Re: [RFC PATCH 00/31] Foundation for automatic NUMA balancing V2

linux-mm.kvack.org archive mirror
 help / color / mirror / Atom feed

From: Mel Gorman <mgorman@suse.de>
To: Ingo Molnar <mingo@kernel.org>
Cc: Peter Zijlstra <a.p.zijlstra@chello.nl>,
	Andrea Arcangeli <aarcange@redhat.com>,
	Rik van Riel <riel@redhat.com>,
	Johannes Weiner <hannes@cmpxchg.org>,
	Hugh Dickins <hughd@google.com>,
	Thomas Gleixner <tglx@linutronix.de>,
	Linus Torvalds <torvalds@linux-foundation.org>,
	Andrew Morton <akpm@linux-foundation.org>,
	Linux-MM <linux-mm@kvack.org>,
	LKML <linux-kernel@vger.kernel.org>
Subject: Re: [RFC PATCH 00/31] Foundation for automatic NUMA balancing V2
Date: Tue, 13 Nov 2012 15:42:15 +0000	[thread overview]
Message-ID: <20121113154215.GD8218@suse.de> (raw)
In-Reply-To: <20121113151416.GA20044@gmail.com>

On Tue, Nov 13, 2012 at 04:14:16PM +0100, Ingo Molnar wrote:
> 
> * Mel Gorman <mgorman@suse.de> wrote:
> 
> > (Since I wrote this changelog there has been another release 
> > of schednuma.
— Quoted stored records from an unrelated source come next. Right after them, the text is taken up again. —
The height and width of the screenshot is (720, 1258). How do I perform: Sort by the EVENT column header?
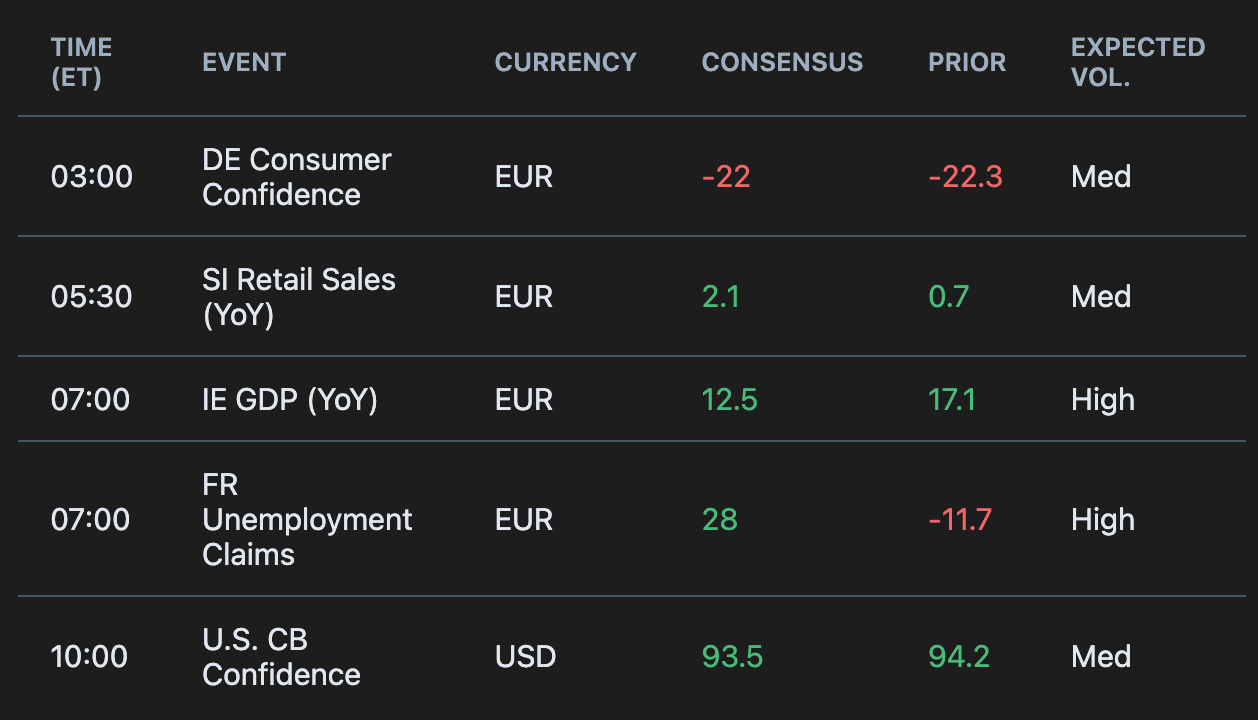[x=244, y=62]

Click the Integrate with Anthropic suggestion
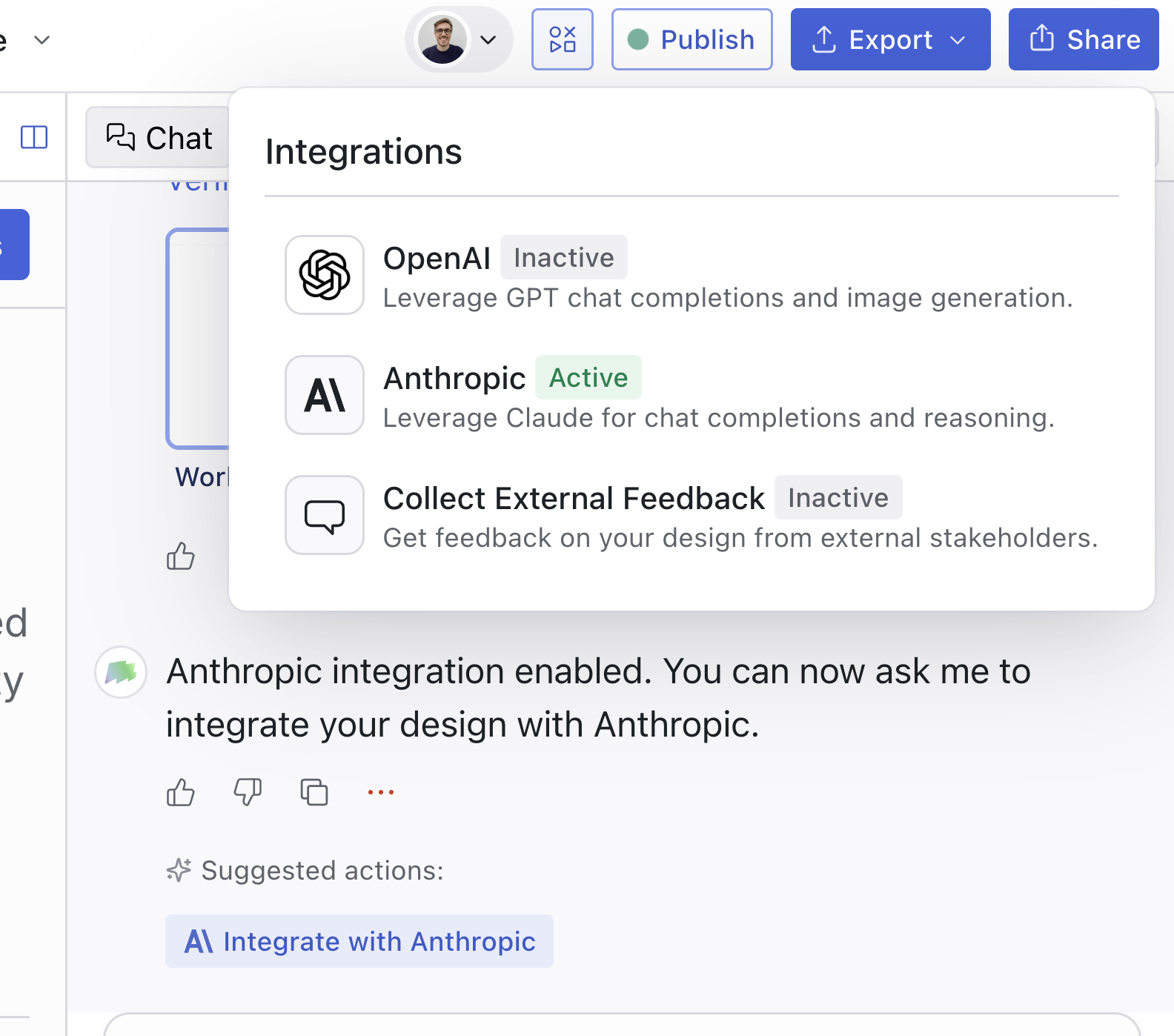tap(359, 941)
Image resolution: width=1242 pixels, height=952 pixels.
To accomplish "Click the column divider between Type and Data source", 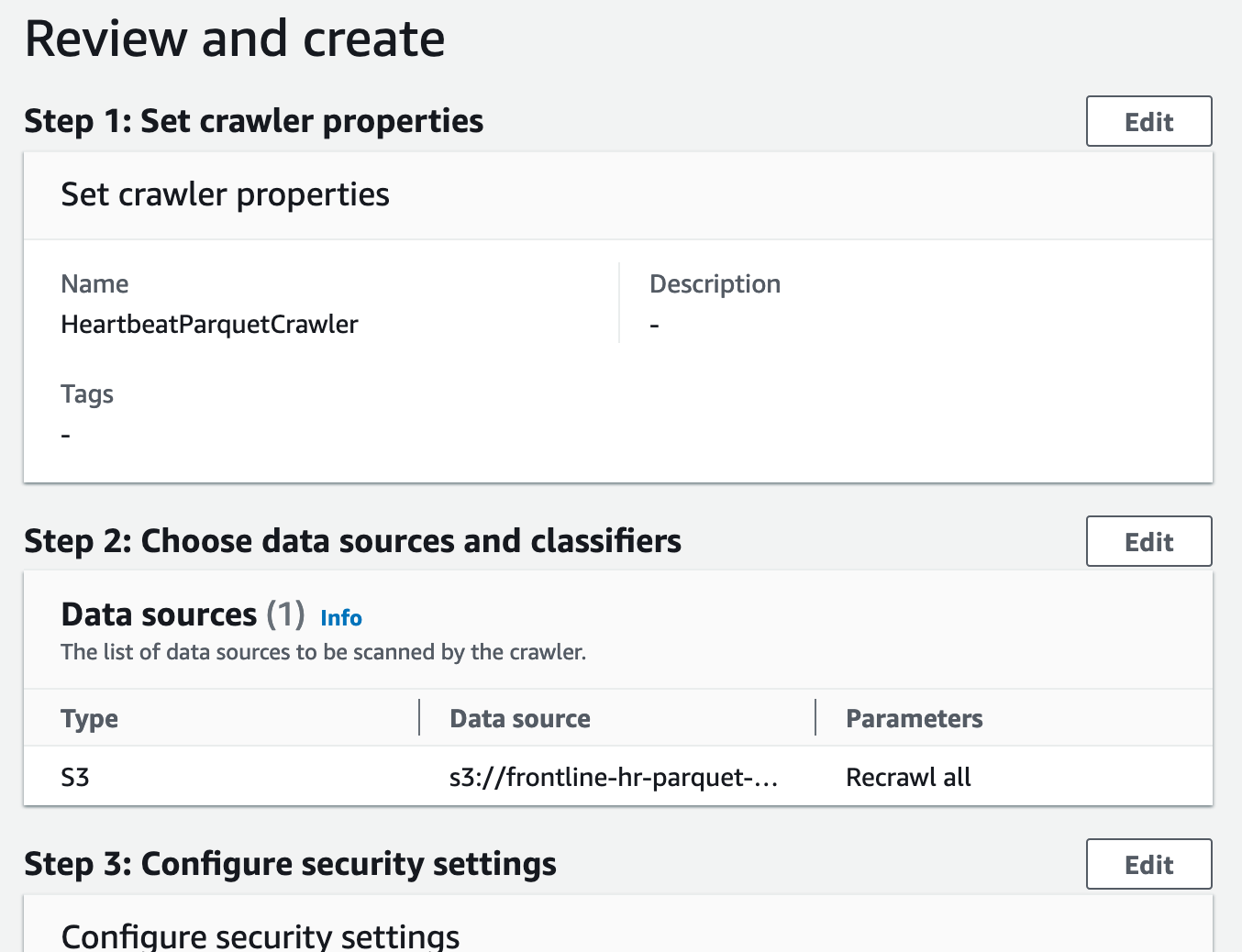I will (x=419, y=717).
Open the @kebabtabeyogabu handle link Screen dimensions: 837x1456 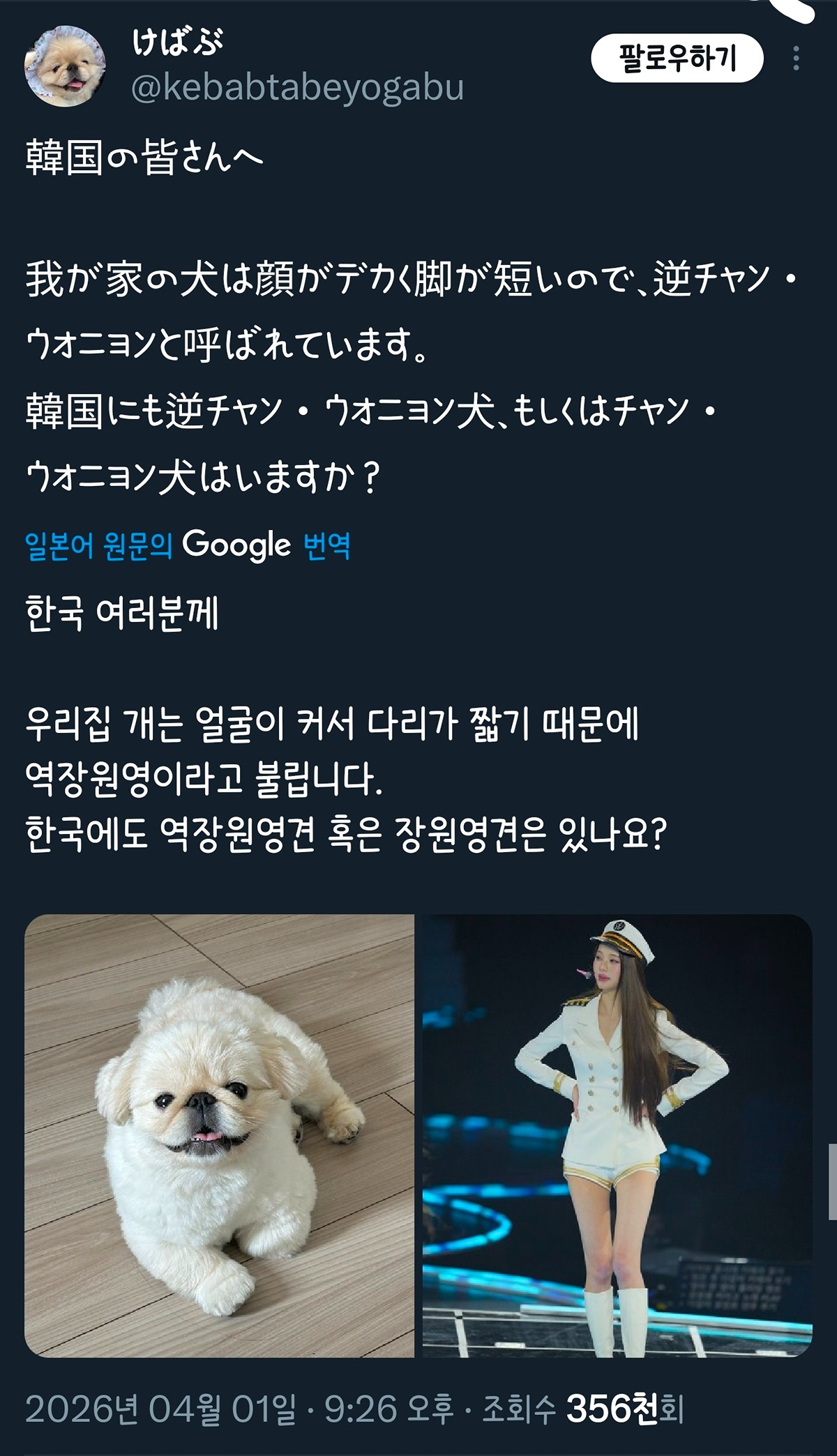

I had delayed releasing this series long enough 
> > and decided not to delay further. Of course, I plan to dig 
> > into that new revision and see what has changed.)
> 
> Thanks, I've picked up a number of cleanups from your series and 
> propagated them into tip:numa/core tree.
> 

Cool.

> FYI, in addition to the specific patches to which I replied to 
> earier today, I've also propagated all your:
> 
>    CONFIG_SCHED_NUMA -> CONFIG_BALANCE_NUMA
> 
> renames thoughout the patches - I fundamentally agree that 
> CONFIG_BALANCE_NUMA is a better, more generic name.
> 
> My structural criticism of the architecture specific bits of 
> your patch-queue still applies to this version as well. That 
> change inflicted much of the changes that you had to do to 
> Peter's patches. It blew up the size of your tree and forks the 
> code into per architecture variants for no good reason.
> 

Should be fairly easy to do what you described -- move to generic and
make weak functions. PAGE_NUMA still has to be defined per architecture
because they'll need to update their pte_present, pmd_present and pmd_bad to
match but I do not necessarily consider this to be a bad thing. Initially,
enabling automatic NUMA support be a careful choice until we can be 100%
sure that PROT_NONE is equivalent in all cases.  Prototype is below that
moves definitions to mm/pgtable-generic.c

There is still the task of converting change_prot_numa() to reuse
change_protection if PAGE_NUMA == PROT_NONE but that should be
straight-forward.

> Had you not done that and had you kept the code generic you'd 
> essentially end up close to where tip:numa/core is today.
> 
> So if we can clear that core issue up we'll have quite a bit of 
> agreement.
> 
> I'd also like to add another, structural side note: you mixed 
> new vm-stats bits into the whole queue, needlessly blowing up 
> the size and the mm/ specific portions of the tree. I'd suggest 
> to post and keep those bits separately, preferably on top of 
> what we have already once it has settled down. I'm keeping the 
> 'perf bench numa' bits separate as well.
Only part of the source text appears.